- [Screenshot grounding data]
□ □ □

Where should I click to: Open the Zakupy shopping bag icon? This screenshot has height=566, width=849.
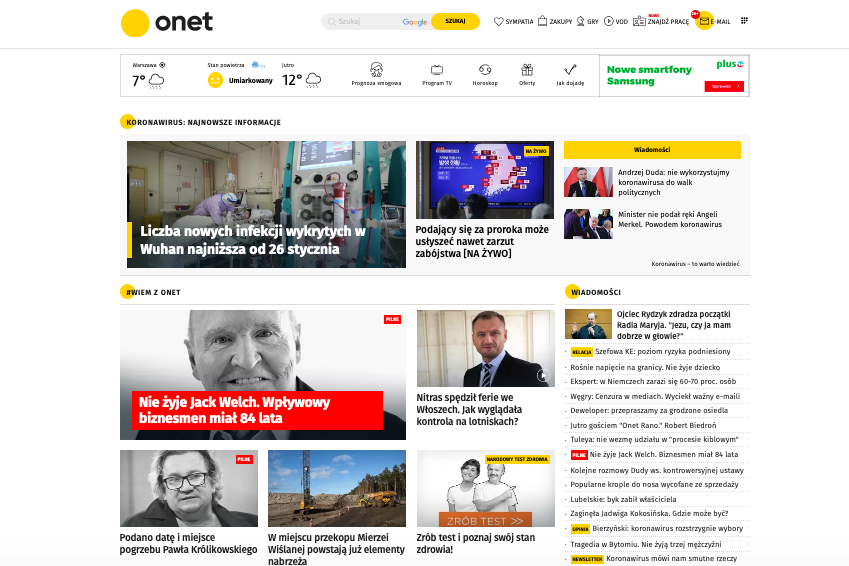[543, 21]
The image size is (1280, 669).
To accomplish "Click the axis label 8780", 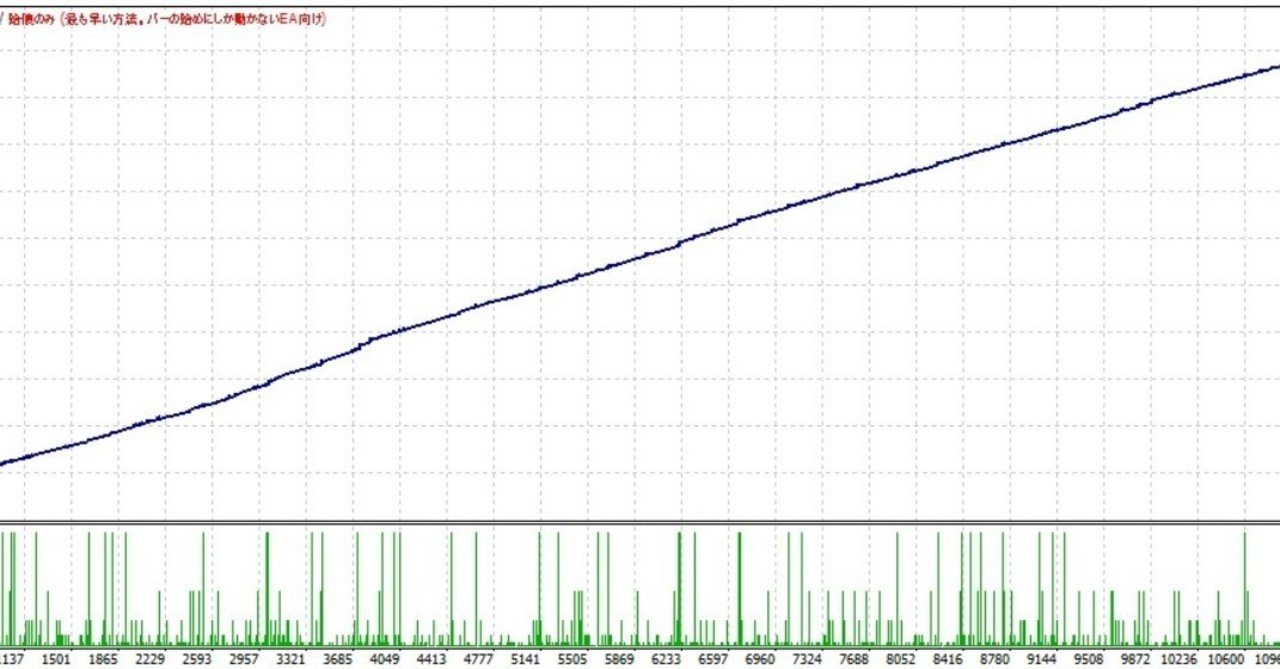I will [993, 658].
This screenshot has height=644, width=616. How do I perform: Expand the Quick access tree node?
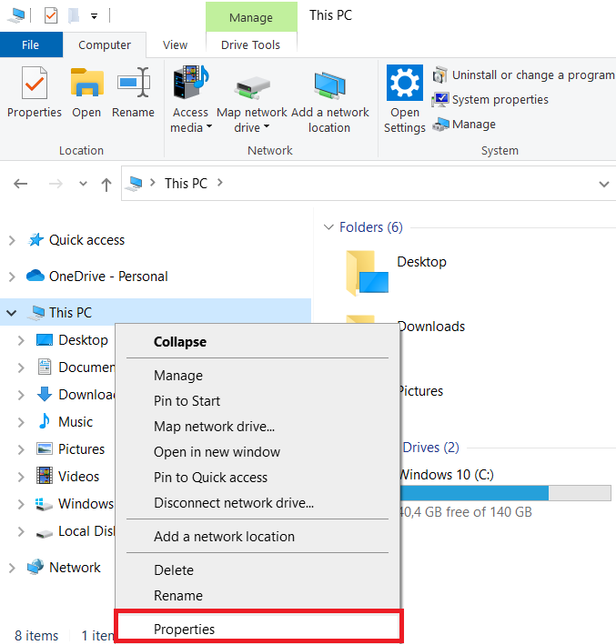tap(12, 240)
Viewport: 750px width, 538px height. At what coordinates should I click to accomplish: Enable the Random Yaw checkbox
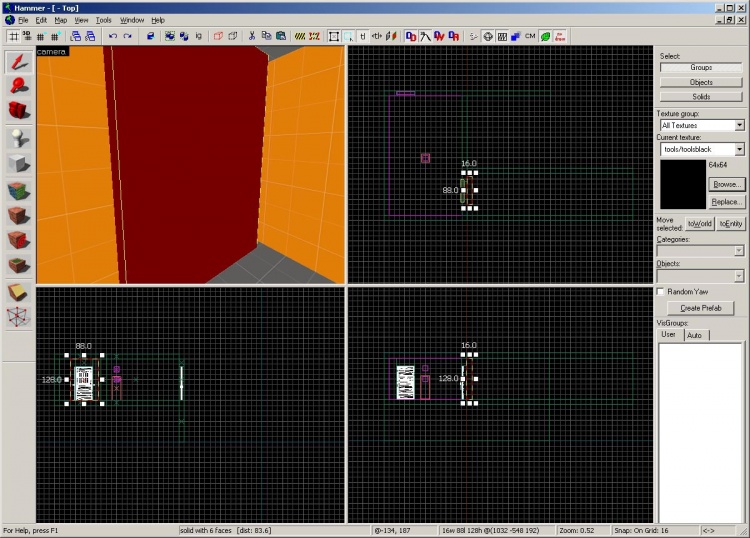click(661, 291)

□ □ □

- [REQUIRED ACTION] Copy exactly the lines from the one containing "Viewport: 750px width, 538px" through the last line of the records above, including both, and omit every picture.

- [RESPONSE AREA]
Viewport: 750px width, 538px height. At what coordinates should I click to accomplish: Enable the Random Yaw checkbox
click(661, 291)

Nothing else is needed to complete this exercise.